L’apparente eccezionalità cinese si vede nel numero di brevetti registrati ogni anno: un milione e 340 mila nel 2020, contro i 269.586 degli Usa, secondo la World Intellectual Property Organization (Wipo). Il problema è però la qualità di questi brevetti
Cosa fa di un Paese una potenza economica? Le dimensioni del suo Pil, certo. Il reddito pro capite. La facilità di fare business. In grande misura, però, è la capacità di innovare, di sviluppare la ricerca e applicarla alle necessità delle popolazioni. In qualche caso, la misura è la possibilità di inventare nuovi mercati, come è stato con gli smartphone della Apple. In questo senso, la Cina è una grande potenza economica? Se si considera il numero di ricercatori, per ogni milione di cinesi, nel Paese ce ne sono 1.307, secondo l’Unesco (dato del 2018 riportato da Ouworldindata.org).
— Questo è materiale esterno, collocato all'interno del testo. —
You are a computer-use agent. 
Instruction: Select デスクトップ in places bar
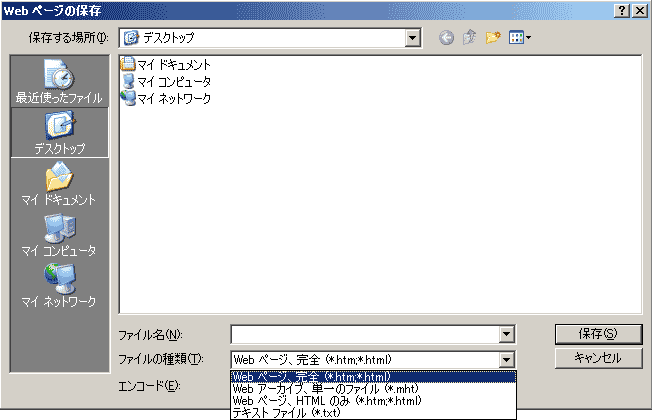(59, 133)
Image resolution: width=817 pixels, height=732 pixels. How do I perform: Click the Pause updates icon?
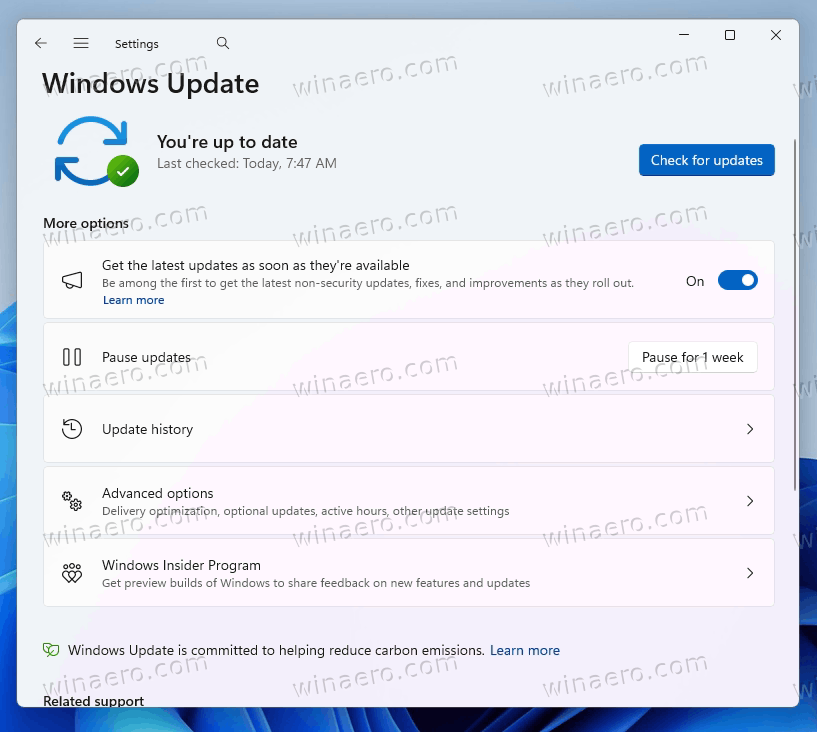72,357
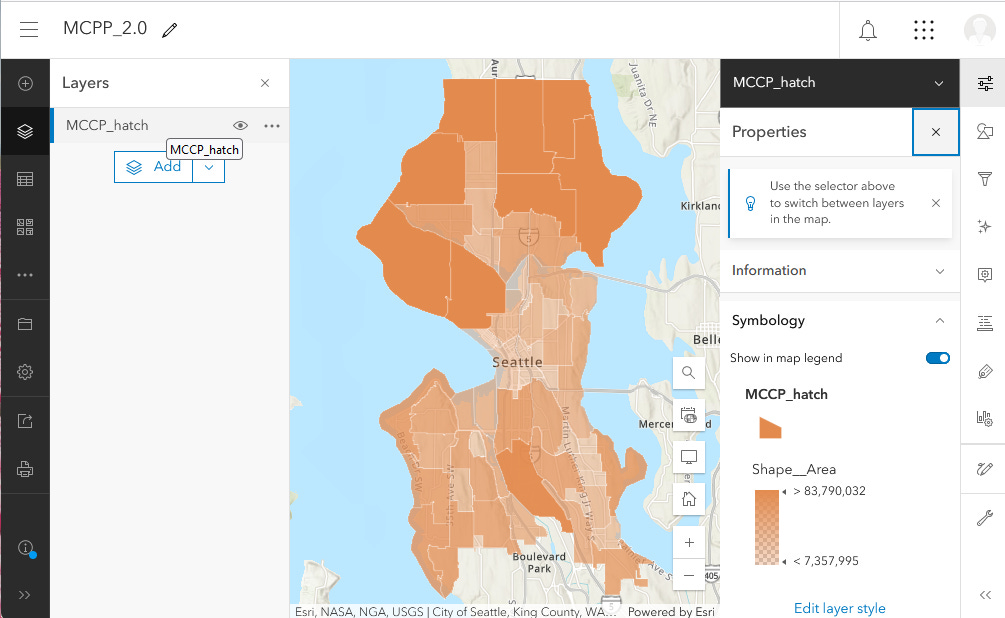
Task: Disable Show in map legend
Action: point(937,357)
Numero che si confronta con i 4.412 degli Stati Uniti, i 5.512 della Germania, i 5.531 del Giappone (ancora di più nei Paesi scandinavi e in Finlandia).
Dato il miliardoequattrocento milioni di cinesi, però, la massa di ricercatori in Cina è enorme. Anche la spesa in Ricerca e Sviluppo di Pechino non è male: il 2,1% del Pil contro il 2,8% americano. L’apparente eccezionalità cinese si vede però nel numero di brevetti registrati ogni anno: un milione e 340 mila nel 2020, contro i 269.586 degli Usa, secondo la World Intellectual Property Organization (Wipo). Il problema è però la qualità di questi brevetti, dicono gli esperti. Per esempio, secondo al Centre for International Governance Innovation, la maggior parte dei brevetti cinesi non è motivata e sostenuta da innovazioni ma dalla necessità di ottenere finanziamenti dal governo, promozioni e per migliorare la reputazione di singoli o di istituti. Non è probabilmente un caso che solo il 6,3% dei brevetti cinesi sia depositato all’estero, quota che invece è del 45,3% per gli Stati Uniti e del 58,8% per la Germania. La Wipo utilizza un «grant ratio» per certificare la qualità dei brevetti presentati: nel 2019, per quelli cinesi era al 30% contro il 59,4% degli americani, il 59% dei tedeschi, il 52% dei canadesi, il 57% dei sudcoreani, il 52% dei britannici. Pechino punta, insomma, più alla quantità che alla qualità: probabilmente perché in Cina conta di più acquisire punti con il governo e con il Partito Comunista che innovare veramente. Infatti, i brevetti originati in università diventano utili all’industria cinese per il 3,7% contro il 45,2% di quelli sviluppati nelle imprese. La sfida scientifica e tecnologica che Xi Jinping ha lanciato agli Stati Uniti e all’Occidente parte piuttosto in salita.